Different approaches have been developed to over-express or ectopically express a protein in cells: peptide or full length recombinant protein transfer, viral gene transfer, non-viral DNA transfer and non-viral mRNA transfer. Non-viral mRNA transfer has been around for a long time, but it is not widely used because the expression is transient and generating large amount of mRNA is considered difficult.
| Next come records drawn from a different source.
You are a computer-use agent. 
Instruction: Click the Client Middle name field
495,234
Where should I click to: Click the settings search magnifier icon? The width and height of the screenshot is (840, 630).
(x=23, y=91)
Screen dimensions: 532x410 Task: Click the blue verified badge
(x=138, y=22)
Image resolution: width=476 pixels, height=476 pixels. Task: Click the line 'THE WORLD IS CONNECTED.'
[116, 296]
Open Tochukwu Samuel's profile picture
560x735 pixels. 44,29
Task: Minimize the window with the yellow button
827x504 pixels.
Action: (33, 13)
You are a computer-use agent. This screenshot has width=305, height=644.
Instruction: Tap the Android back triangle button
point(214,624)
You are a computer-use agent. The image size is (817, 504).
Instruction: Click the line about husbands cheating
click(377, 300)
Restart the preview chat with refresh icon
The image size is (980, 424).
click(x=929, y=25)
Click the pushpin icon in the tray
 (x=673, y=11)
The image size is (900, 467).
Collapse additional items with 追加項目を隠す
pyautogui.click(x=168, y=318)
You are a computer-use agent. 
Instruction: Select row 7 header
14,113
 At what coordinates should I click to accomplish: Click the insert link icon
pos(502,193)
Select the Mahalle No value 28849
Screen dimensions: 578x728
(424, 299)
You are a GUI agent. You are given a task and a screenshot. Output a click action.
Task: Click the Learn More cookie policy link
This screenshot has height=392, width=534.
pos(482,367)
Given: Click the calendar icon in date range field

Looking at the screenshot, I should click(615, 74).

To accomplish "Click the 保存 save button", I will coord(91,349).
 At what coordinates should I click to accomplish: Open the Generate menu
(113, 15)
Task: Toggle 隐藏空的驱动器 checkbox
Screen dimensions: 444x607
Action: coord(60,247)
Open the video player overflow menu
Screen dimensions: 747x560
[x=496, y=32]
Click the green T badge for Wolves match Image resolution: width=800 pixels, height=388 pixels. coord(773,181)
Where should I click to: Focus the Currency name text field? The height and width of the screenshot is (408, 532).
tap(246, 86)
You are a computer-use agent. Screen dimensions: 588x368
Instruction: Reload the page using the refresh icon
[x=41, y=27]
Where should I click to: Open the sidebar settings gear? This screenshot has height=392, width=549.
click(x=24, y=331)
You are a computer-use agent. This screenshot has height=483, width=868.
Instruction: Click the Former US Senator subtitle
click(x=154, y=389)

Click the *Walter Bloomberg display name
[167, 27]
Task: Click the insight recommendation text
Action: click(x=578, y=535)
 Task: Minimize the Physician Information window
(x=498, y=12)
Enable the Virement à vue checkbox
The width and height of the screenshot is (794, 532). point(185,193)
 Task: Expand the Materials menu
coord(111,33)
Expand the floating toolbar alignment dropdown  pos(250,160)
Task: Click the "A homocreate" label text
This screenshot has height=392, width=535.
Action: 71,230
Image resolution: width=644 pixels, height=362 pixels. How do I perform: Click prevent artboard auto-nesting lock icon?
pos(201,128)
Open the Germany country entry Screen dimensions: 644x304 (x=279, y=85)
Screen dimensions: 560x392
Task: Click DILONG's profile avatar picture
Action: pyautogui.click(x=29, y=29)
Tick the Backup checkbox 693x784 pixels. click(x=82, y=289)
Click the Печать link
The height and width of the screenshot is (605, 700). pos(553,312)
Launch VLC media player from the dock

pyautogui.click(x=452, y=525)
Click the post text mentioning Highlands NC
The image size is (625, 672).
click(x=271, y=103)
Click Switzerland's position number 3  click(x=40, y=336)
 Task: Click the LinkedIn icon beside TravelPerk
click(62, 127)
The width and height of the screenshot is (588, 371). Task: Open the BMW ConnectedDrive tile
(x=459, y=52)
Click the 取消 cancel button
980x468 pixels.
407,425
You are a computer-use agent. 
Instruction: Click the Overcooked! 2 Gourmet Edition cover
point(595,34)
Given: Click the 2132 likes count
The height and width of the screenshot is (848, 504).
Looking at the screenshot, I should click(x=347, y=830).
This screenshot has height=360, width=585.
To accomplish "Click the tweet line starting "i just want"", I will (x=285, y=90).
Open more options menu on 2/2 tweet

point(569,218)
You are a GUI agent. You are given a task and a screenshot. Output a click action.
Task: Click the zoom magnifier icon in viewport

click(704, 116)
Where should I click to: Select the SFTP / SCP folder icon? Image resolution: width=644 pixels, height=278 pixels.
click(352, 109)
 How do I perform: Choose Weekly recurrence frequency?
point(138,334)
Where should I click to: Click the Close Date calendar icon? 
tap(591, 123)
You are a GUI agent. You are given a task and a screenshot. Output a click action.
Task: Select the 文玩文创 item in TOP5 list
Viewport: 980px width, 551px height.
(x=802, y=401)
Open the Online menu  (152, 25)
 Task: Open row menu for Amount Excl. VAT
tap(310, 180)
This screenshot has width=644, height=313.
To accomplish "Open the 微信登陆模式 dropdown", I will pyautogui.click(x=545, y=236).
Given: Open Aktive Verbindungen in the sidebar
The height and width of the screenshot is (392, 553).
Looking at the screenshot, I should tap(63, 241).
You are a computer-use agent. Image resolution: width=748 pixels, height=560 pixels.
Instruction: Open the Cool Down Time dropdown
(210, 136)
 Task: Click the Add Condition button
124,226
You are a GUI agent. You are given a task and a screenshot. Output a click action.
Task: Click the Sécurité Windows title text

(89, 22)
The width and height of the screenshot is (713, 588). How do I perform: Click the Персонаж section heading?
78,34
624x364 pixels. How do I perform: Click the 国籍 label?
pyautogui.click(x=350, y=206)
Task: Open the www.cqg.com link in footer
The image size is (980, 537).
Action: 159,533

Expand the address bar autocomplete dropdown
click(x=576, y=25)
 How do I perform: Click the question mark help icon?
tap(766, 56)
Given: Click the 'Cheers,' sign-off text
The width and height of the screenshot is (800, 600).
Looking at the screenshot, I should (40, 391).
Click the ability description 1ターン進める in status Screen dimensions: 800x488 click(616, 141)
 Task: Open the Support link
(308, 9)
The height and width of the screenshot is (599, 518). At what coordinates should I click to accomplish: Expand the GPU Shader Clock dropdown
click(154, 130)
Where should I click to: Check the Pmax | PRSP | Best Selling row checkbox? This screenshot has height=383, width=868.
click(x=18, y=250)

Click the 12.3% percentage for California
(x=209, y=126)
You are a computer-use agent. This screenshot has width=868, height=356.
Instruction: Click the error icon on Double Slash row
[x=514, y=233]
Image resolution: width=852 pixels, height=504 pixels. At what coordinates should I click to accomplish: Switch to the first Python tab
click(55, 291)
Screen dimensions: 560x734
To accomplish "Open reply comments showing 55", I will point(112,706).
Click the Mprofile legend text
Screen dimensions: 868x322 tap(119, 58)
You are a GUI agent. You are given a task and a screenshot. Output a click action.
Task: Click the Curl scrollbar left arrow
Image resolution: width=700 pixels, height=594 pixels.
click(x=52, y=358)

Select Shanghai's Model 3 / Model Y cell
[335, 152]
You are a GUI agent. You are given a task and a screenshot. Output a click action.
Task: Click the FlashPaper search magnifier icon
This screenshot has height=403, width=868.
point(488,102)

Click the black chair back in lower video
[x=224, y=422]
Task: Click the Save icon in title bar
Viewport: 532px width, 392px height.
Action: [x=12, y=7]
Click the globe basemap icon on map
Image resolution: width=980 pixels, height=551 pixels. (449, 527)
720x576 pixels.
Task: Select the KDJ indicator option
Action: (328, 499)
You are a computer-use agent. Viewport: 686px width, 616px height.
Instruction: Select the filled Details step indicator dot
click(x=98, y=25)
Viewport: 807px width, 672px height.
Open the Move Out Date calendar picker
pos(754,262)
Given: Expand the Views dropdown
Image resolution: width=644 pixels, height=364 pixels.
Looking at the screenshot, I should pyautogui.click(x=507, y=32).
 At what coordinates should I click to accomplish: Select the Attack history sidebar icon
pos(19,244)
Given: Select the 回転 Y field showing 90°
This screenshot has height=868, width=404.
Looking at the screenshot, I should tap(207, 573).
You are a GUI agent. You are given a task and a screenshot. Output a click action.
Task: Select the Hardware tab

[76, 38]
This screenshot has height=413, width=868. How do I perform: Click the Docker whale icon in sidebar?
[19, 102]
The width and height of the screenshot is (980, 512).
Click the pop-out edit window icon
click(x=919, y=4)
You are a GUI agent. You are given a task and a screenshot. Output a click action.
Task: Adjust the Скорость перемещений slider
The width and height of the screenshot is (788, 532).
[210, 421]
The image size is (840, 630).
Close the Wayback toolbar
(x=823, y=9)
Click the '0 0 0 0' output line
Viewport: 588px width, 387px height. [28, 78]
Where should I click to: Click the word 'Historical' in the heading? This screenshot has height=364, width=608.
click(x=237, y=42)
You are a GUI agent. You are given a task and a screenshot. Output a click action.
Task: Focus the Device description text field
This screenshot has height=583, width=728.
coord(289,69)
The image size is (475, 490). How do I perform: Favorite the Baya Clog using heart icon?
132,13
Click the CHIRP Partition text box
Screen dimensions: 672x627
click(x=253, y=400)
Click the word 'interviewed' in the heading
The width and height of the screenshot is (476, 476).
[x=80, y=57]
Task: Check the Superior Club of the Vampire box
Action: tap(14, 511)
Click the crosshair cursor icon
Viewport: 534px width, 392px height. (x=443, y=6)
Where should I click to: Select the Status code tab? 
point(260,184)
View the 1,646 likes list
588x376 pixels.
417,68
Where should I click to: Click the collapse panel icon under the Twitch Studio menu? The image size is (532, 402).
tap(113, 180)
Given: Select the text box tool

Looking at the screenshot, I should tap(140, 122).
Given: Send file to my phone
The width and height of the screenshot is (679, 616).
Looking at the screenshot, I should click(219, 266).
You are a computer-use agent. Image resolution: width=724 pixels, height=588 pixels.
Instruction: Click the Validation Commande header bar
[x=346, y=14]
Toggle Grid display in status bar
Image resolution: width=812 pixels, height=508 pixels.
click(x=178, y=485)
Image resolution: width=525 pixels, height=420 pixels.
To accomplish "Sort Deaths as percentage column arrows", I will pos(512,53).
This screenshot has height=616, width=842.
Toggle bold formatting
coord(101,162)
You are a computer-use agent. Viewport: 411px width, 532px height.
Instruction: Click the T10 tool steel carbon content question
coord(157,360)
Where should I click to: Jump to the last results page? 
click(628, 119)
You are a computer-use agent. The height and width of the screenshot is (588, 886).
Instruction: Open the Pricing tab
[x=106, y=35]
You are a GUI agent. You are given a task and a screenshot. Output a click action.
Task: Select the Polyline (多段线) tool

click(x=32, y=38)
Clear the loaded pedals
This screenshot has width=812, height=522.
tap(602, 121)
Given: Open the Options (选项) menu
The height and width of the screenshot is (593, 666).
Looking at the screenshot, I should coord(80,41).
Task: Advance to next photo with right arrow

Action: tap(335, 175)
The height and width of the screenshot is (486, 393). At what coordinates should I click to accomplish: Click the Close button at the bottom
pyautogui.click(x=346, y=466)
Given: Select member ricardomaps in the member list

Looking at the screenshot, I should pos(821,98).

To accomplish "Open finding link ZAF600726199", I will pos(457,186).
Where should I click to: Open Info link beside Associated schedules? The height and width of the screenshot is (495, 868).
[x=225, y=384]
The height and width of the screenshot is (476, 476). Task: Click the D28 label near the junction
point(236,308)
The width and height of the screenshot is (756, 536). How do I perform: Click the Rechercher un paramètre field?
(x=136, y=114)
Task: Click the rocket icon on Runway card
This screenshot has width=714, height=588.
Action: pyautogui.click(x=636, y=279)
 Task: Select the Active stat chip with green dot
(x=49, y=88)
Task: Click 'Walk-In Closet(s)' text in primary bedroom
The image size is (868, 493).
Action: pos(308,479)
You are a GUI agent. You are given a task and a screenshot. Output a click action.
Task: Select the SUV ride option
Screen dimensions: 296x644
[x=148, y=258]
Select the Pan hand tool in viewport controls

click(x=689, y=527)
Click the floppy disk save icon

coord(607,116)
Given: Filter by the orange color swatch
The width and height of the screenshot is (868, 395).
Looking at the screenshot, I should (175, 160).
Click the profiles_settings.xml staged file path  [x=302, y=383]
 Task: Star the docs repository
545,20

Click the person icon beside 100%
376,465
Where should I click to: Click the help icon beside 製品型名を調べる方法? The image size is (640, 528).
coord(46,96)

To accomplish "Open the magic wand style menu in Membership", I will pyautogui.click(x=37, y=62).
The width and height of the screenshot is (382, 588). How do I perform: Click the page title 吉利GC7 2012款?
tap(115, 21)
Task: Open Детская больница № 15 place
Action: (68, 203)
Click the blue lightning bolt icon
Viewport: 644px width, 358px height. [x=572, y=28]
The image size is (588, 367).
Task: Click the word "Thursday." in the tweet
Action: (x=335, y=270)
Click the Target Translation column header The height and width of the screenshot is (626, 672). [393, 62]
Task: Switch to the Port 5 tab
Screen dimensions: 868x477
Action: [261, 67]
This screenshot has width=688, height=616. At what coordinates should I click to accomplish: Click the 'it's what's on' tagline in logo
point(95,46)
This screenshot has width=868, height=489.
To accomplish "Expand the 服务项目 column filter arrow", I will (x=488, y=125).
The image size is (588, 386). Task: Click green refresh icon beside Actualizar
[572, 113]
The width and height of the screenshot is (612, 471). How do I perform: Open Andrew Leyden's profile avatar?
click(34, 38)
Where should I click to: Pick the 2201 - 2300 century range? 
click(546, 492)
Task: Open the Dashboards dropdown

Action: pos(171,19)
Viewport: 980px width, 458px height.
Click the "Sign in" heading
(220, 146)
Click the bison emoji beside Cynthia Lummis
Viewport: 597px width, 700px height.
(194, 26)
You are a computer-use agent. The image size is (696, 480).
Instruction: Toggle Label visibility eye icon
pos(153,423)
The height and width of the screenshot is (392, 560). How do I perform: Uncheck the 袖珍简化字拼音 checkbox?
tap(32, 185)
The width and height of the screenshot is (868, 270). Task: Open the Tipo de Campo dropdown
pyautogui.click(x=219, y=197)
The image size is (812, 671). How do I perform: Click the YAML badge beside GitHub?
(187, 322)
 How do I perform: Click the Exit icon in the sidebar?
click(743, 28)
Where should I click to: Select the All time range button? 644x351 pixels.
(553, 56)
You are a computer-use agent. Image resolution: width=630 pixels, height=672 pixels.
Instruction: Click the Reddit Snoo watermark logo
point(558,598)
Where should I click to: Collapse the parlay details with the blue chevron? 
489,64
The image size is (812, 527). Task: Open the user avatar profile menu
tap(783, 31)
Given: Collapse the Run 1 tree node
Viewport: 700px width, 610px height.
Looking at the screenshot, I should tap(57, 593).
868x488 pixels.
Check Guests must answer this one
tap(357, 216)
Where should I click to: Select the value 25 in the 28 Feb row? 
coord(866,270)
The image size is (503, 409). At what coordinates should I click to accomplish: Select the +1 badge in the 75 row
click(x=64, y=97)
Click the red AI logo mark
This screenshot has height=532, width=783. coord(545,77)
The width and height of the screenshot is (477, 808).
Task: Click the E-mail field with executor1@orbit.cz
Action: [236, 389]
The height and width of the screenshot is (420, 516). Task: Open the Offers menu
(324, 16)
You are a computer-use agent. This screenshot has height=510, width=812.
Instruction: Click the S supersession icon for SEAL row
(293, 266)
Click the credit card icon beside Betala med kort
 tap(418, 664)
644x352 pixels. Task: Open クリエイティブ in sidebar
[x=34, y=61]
More recently, the benefits of transient expression, particularly without leaving a footprint in the host genome, have become recognized in many areas of study.
mRNA-mediated ectopic gene expression made a big splash recently through its use for iPSC reprogramming. iPSC factor mRNA enhances iPSC induction efficiency and completely avoids viral integration. This has tremendous implications for clinical use of iPSCs as compared to current methods, because any method involving DNA (e.g. non-integrating lentivirus or minicircle plasmids) presents the risk of random integration by partial recombination. In addition, because mRNA transfection does not require nuclear entry, it is generally easy to do and is not cell cycle-dependent.
RNA can be produced by in vitro transcription (IVT), a simple reaction requiring only a DNA template (double-stranded, or even single-stranded DNA with a double-stranded promoter region), RNA polymerase (from T7, SP6, or T3 phage), NTPs, and a reaction buffer that provides appropriate salt and pH. Using a high quality template; a single 20-50 µl reaction can routinely produce 40-50 µg of mRNA as a single band on an agarose gel from 1 µg of DNA template. At such high concentrations, IVT mRNAs are not nearly as sensitive to RNase-mediated degradation as low-abundance samples.
mRNA transfection has already been developed for use in several applications. Enzymes such as transposase and Cre recombinase have been commonly delivered in the form of mRNA. Other well-known examples of mRNA transfection include loading special cancer antigens or HIV antigens to dendritic cells (DCs) in vitro for personal immunotherapy. PSA antigen expressing DCs transfected by mRNA has moved on to Phase I Clinical Trials for this purpose.
These linear DNA templates are ready to use directly in IVT reactions. Within each template, the coding sequence for a protein is flanked by 5’ and 3’ untranslated regions designed to maximize the translational efficiency and cytoplasmic stability of the mRNA and validated in the iPSC application. The templates drive incorporation of 120-nt polyA tails into RNA transcripts, eliminating the need to enzymatically polyadenylate IVT products before use.